Ketua Umum Asosiasi Pengusaha Indonesia (Apindo) Hariyadi B. Sukamdani menilai positif penetapan upah minimum provinsi atau UMP 2022 yang mengacu pada kondisi perekonomian makro tahun berjalan

(SPNEWS) Jakarta, Ketua Umum Asosiasi Pengusaha Indonesia (Apindo) Hariyadi B. Sukamdani menilai positif penetapan upah minimum provinsi atau UMP 2022 yang mengacu pada kondisi perekonomian makro tahun berjalan.

Adapun, dasar perhitungan UMP 2022 itu berasal dari rumusan yang telah ditetapkan dalam Peraturan Pemerintah (PP) Nomor 36 Tahun 2021 tentang Pengupahan sebagai turunan Undang Undang Nomor 11 Tahun 2020 tentang Cipta Kerja.
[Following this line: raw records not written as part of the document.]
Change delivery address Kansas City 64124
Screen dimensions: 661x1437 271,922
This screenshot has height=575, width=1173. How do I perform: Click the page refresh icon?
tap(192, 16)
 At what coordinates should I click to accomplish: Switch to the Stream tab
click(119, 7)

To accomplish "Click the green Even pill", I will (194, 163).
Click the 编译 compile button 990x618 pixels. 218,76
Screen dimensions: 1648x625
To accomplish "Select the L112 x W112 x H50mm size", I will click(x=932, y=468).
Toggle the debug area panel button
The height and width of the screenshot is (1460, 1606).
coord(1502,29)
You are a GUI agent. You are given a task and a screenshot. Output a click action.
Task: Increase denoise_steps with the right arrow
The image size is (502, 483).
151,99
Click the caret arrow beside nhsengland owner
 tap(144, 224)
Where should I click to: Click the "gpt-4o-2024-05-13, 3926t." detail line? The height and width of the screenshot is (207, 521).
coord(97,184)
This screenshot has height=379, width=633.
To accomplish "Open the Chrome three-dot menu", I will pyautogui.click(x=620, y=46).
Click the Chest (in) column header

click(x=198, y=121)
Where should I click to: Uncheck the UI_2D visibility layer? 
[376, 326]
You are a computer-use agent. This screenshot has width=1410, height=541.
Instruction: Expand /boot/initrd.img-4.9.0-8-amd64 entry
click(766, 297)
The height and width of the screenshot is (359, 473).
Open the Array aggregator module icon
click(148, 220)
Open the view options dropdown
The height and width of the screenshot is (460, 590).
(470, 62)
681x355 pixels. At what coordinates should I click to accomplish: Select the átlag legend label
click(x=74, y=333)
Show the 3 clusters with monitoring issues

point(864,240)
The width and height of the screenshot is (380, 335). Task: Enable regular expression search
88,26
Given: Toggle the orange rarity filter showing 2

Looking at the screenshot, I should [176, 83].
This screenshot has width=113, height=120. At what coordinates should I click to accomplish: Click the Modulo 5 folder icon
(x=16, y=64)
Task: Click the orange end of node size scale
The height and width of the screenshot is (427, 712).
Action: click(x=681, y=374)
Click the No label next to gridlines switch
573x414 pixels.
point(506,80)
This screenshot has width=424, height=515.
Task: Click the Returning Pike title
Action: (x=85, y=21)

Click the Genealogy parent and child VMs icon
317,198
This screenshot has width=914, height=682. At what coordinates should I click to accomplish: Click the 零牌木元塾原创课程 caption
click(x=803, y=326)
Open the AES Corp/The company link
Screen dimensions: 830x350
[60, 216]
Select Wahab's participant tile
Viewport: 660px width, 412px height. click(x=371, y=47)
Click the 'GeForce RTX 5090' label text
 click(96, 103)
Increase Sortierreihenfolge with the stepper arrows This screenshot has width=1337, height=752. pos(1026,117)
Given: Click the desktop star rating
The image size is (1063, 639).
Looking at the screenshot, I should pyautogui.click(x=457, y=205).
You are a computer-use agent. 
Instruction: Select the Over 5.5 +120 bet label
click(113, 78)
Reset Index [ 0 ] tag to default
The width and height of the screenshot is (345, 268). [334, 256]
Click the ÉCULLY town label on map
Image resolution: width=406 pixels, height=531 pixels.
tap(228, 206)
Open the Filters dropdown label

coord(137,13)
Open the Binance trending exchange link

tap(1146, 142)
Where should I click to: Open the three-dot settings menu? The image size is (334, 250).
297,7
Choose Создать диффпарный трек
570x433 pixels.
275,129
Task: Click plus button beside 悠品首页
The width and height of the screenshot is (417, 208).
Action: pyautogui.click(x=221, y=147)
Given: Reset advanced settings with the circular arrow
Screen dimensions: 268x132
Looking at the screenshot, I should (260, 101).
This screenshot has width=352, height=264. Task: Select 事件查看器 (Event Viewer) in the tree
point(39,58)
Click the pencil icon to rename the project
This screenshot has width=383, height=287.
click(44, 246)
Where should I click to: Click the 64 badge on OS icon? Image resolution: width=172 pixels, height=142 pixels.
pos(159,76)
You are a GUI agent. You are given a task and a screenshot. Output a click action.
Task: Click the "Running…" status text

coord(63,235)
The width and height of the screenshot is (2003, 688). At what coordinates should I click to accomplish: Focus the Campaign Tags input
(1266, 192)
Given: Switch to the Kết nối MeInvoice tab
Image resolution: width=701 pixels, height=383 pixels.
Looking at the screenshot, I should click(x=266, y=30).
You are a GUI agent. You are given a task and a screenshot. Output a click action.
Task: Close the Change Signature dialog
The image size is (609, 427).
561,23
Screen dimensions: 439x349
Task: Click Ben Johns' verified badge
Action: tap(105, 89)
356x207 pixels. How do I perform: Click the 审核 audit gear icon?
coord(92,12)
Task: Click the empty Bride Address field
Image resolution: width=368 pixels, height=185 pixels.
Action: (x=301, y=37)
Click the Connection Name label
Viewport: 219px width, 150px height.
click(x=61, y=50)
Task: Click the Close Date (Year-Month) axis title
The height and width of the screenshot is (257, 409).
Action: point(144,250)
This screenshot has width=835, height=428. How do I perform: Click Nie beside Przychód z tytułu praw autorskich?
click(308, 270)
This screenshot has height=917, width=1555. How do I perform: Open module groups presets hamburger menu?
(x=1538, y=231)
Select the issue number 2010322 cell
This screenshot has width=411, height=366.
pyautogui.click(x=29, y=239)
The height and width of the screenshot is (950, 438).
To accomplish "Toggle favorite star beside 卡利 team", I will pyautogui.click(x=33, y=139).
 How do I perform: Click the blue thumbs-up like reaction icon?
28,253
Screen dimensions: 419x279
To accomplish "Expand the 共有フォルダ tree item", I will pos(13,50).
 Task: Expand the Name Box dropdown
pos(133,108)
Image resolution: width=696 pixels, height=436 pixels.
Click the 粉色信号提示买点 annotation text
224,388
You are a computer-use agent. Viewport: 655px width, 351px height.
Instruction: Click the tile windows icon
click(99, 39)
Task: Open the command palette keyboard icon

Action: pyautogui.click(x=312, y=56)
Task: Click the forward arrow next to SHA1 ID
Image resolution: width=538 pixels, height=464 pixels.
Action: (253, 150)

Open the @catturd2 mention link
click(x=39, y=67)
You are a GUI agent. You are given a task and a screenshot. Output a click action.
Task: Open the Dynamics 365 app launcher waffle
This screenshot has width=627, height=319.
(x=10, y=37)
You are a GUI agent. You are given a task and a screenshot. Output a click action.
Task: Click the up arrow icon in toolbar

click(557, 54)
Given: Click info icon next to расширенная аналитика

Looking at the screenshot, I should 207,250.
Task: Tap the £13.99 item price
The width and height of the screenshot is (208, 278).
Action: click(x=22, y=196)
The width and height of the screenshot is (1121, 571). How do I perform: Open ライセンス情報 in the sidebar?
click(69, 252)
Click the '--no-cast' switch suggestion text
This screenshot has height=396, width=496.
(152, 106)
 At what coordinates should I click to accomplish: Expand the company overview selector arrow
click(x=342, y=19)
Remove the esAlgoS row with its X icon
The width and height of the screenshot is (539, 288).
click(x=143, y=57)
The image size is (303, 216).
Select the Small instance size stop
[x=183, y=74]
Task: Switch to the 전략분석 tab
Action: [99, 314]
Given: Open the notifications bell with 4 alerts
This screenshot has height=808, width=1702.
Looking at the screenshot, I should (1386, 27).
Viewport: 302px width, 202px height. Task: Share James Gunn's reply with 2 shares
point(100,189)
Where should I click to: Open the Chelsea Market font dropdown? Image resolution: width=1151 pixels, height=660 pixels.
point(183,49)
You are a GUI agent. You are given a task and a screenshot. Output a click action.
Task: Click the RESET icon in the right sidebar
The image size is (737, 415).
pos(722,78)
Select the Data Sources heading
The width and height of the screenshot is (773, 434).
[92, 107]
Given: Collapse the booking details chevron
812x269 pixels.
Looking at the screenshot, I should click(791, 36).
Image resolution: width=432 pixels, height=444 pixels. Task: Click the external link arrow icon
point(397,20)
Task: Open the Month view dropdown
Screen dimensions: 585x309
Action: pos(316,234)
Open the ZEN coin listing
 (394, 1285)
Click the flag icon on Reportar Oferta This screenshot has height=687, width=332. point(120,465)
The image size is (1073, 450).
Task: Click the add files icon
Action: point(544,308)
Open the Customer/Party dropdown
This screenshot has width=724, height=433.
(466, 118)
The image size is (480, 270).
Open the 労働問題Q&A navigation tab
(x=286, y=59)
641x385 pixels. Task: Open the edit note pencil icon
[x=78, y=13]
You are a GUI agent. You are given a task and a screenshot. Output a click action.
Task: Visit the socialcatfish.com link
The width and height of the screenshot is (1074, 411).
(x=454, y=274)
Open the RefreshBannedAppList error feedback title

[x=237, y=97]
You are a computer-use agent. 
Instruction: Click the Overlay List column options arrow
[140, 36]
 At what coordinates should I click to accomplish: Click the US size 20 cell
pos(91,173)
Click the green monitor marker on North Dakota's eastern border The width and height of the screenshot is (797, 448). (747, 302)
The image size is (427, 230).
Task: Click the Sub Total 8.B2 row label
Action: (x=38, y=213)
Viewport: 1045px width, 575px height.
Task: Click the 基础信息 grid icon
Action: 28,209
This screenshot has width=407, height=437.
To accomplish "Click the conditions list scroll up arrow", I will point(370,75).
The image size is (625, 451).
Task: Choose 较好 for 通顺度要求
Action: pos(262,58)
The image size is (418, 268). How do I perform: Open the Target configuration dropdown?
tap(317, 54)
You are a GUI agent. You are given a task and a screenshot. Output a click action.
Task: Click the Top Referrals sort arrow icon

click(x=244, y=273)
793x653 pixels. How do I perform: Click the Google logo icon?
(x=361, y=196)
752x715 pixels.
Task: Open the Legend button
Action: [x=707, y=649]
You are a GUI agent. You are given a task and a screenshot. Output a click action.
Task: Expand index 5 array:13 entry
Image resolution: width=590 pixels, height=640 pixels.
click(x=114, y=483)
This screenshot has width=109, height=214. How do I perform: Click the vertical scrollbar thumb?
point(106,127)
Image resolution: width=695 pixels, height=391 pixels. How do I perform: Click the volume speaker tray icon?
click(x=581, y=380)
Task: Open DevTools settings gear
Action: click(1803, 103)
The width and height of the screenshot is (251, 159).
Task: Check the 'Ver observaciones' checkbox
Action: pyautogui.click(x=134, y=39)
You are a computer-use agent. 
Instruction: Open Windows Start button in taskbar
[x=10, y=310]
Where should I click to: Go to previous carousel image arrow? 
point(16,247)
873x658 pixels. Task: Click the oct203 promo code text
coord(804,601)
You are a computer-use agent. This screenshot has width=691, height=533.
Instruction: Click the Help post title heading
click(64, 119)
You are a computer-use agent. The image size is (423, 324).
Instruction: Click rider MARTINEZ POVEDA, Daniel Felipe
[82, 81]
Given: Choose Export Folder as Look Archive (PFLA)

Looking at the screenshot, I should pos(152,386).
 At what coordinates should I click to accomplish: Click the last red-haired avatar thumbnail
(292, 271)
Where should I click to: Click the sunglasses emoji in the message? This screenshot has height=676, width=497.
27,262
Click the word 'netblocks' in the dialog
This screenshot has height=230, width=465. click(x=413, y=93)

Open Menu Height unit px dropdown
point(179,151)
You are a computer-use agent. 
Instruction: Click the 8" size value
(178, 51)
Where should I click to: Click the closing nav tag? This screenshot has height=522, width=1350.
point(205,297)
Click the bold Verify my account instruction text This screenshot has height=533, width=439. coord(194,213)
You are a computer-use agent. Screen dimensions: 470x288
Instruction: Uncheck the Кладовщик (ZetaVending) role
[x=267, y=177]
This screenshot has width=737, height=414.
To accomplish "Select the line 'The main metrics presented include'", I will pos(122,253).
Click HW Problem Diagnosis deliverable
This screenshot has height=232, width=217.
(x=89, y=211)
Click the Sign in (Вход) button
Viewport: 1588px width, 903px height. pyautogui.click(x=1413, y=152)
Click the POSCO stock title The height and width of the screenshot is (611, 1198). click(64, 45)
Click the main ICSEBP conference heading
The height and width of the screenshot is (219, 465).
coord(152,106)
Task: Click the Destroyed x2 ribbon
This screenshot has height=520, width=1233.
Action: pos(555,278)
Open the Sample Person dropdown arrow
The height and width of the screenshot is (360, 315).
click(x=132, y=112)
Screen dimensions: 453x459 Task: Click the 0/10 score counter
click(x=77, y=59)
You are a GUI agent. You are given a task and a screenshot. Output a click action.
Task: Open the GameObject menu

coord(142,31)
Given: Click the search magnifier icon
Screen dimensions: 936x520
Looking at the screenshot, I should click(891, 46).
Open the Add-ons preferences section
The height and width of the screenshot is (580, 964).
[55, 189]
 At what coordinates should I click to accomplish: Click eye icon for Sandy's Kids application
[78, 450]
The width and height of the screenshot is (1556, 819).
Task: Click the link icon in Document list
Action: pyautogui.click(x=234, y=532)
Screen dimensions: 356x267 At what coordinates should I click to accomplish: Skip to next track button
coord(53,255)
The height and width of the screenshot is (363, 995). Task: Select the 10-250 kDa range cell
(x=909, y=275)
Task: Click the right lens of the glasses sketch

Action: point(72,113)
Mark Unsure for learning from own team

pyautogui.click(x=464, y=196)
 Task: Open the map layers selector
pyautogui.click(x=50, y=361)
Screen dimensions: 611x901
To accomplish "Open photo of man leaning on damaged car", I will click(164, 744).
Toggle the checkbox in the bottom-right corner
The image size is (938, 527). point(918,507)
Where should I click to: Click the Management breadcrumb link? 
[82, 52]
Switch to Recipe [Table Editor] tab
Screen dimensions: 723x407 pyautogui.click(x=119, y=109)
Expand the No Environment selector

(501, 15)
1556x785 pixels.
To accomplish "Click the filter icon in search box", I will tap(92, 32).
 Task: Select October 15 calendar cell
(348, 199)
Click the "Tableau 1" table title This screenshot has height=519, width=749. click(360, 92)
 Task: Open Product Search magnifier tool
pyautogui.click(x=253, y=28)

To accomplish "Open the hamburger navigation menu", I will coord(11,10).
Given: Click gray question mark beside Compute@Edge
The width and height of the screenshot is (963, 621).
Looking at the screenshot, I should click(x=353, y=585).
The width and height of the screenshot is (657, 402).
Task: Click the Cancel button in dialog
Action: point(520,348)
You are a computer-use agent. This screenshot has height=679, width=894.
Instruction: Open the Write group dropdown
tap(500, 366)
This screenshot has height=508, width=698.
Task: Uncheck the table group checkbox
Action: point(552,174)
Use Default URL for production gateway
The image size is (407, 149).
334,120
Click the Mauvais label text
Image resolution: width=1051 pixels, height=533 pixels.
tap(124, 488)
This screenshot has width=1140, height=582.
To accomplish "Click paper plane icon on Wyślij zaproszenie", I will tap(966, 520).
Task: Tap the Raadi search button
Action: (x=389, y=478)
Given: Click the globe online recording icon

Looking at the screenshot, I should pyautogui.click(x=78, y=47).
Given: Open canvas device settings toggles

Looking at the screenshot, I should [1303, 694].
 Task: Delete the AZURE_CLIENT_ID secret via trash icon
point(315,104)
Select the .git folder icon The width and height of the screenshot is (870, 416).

“Ikuti saja formulanya, yang jelas ga mungkin upah turun, yang diperlukan dalam kondisi terjadi penciutan lapangan kerja tentu fleksibilitas. Bagusnya, itu sudah diatur UU Cipta Kerja,” kata Hariyadi melalui sambungan telepon, (8/9/2021).

Berdasar pada pasal 26 ayat 3 PP Nomor 36 Tahun 2021, disebutkan perhitungan batas atas UMP diperoleh dari rata-rata konsumsi per kapita dikali dengan rata-rata banyaknya anggota rumah tangga lalu dibagi rata-rata banyaknya anggota rumah tangga yang bekerja setiap rumah tangga. Sementara itu, batas bawah UMP diperoleh dari perhitungan 50 persen dari batas atas UMP. Belakangan nilai UMP yang berlaku disesuaikan pada rentang nilai tertentu di antara batas atas dan batas bawah UMP pada wilayah terkait.

Baca juga:  IMPORT TEKSTIL MENGANCAM NASIB JUTAAN PEKERJA TEKSTIL INDONESIA

“Sebelum tahun 2015, kita pusing upah bisa naik sampai 70 persen. Ngaturnya bagaimana? Itu kejadian tahun 2012,” tuturnya.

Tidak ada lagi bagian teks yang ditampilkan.